Your goal —
Here are some entries. Print them exactly as they are.

Dataset content —
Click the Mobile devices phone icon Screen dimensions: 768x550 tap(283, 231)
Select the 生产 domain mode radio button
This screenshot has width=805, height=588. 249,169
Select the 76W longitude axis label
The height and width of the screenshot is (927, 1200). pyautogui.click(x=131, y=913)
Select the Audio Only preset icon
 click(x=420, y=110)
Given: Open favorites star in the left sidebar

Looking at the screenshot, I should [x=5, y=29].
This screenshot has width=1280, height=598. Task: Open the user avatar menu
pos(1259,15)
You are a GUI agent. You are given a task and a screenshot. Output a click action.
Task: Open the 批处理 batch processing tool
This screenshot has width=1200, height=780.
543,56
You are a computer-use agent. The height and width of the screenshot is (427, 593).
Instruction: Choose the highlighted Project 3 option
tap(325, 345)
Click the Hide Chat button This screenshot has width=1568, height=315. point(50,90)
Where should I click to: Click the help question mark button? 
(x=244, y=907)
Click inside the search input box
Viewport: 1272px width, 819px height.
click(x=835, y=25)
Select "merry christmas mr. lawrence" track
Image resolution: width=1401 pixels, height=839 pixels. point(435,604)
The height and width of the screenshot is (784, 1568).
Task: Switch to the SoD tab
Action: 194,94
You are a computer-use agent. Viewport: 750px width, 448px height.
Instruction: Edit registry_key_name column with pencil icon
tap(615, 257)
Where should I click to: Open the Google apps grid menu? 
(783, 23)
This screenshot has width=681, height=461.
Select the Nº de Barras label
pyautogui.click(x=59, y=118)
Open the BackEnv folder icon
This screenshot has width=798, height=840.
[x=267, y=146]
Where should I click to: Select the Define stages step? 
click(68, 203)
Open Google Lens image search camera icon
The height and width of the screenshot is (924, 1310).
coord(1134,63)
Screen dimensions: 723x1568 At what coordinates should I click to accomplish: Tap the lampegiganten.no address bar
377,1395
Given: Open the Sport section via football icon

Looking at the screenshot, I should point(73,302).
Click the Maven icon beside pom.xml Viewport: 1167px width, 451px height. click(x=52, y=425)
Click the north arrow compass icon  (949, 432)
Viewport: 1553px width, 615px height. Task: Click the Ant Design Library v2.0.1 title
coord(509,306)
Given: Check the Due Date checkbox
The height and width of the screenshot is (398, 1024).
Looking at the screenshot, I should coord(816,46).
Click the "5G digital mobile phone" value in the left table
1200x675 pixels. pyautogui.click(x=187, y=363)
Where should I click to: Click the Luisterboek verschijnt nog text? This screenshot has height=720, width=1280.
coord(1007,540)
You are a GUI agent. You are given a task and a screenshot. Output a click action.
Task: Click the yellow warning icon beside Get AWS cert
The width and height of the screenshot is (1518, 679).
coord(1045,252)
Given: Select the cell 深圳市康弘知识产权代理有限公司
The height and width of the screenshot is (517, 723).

Response area —
Click the Mobile devices phone icon Screen dimensions: 768x550 tap(283, 231)
Select the 生产 domain mode radio button
This screenshot has width=805, height=588. 249,169
Select the 76W longitude axis label
The height and width of the screenshot is (927, 1200). pyautogui.click(x=131, y=913)
Select the Audio Only preset icon
 click(x=420, y=110)
Given: Open favorites star in the left sidebar

Looking at the screenshot, I should [x=5, y=29].
This screenshot has width=1280, height=598. Task: Open the user avatar menu
pos(1259,15)
You are a GUI agent. You are given a task and a screenshot. Output a click action.
Task: Open the 批处理 batch processing tool
This screenshot has width=1200, height=780.
543,56
You are a computer-use agent. The height and width of the screenshot is (427, 593).
Instruction: Choose the highlighted Project 3 option
tap(325, 345)
Click the Hide Chat button This screenshot has width=1568, height=315. point(50,90)
Where should I click to: Click the help question mark button? 
(x=244, y=907)
Click inside the search input box
Viewport: 1272px width, 819px height.
click(x=835, y=25)
Select "merry christmas mr. lawrence" track
Image resolution: width=1401 pixels, height=839 pixels. point(435,604)
The height and width of the screenshot is (784, 1568).
Task: Switch to the SoD tab
Action: 194,94
You are a computer-use agent. Viewport: 750px width, 448px height.
Instruction: Edit registry_key_name column with pencil icon
tap(615, 257)
Where should I click to: Open the Google apps grid menu? 
(783, 23)
This screenshot has width=681, height=461.
Select the Nº de Barras label
pyautogui.click(x=59, y=118)
Open the BackEnv folder icon
This screenshot has width=798, height=840.
[x=267, y=146]
Where should I click to: Select the Define stages step? 
click(68, 203)
Open Google Lens image search camera icon
The height and width of the screenshot is (924, 1310).
coord(1134,63)
Screen dimensions: 723x1568 At what coordinates should I click to accomplish: Tap the lampegiganten.no address bar
377,1395
Given: Open the Sport section via football icon

Looking at the screenshot, I should point(73,302).
Click the Maven icon beside pom.xml Viewport: 1167px width, 451px height. click(x=52, y=425)
Click the north arrow compass icon  (949, 432)
Viewport: 1553px width, 615px height. Task: Click the Ant Design Library v2.0.1 title
coord(509,306)
Given: Check the Due Date checkbox
The height and width of the screenshot is (398, 1024).
Looking at the screenshot, I should coord(816,46).
Click the "5G digital mobile phone" value in the left table
1200x675 pixels. pyautogui.click(x=187, y=363)
Where should I click to: Click the Luisterboek verschijnt nog text? This screenshot has height=720, width=1280.
coord(1007,540)
You are a GUI agent. You are given a task and a screenshot. Output a click action.
Task: Click the yellow warning icon beside Get AWS cert
The width and height of the screenshot is (1518, 679).
coord(1045,252)
Given: Select the cell 深圳市康弘知识产权代理有限公司
The height and width of the screenshot is (517, 723).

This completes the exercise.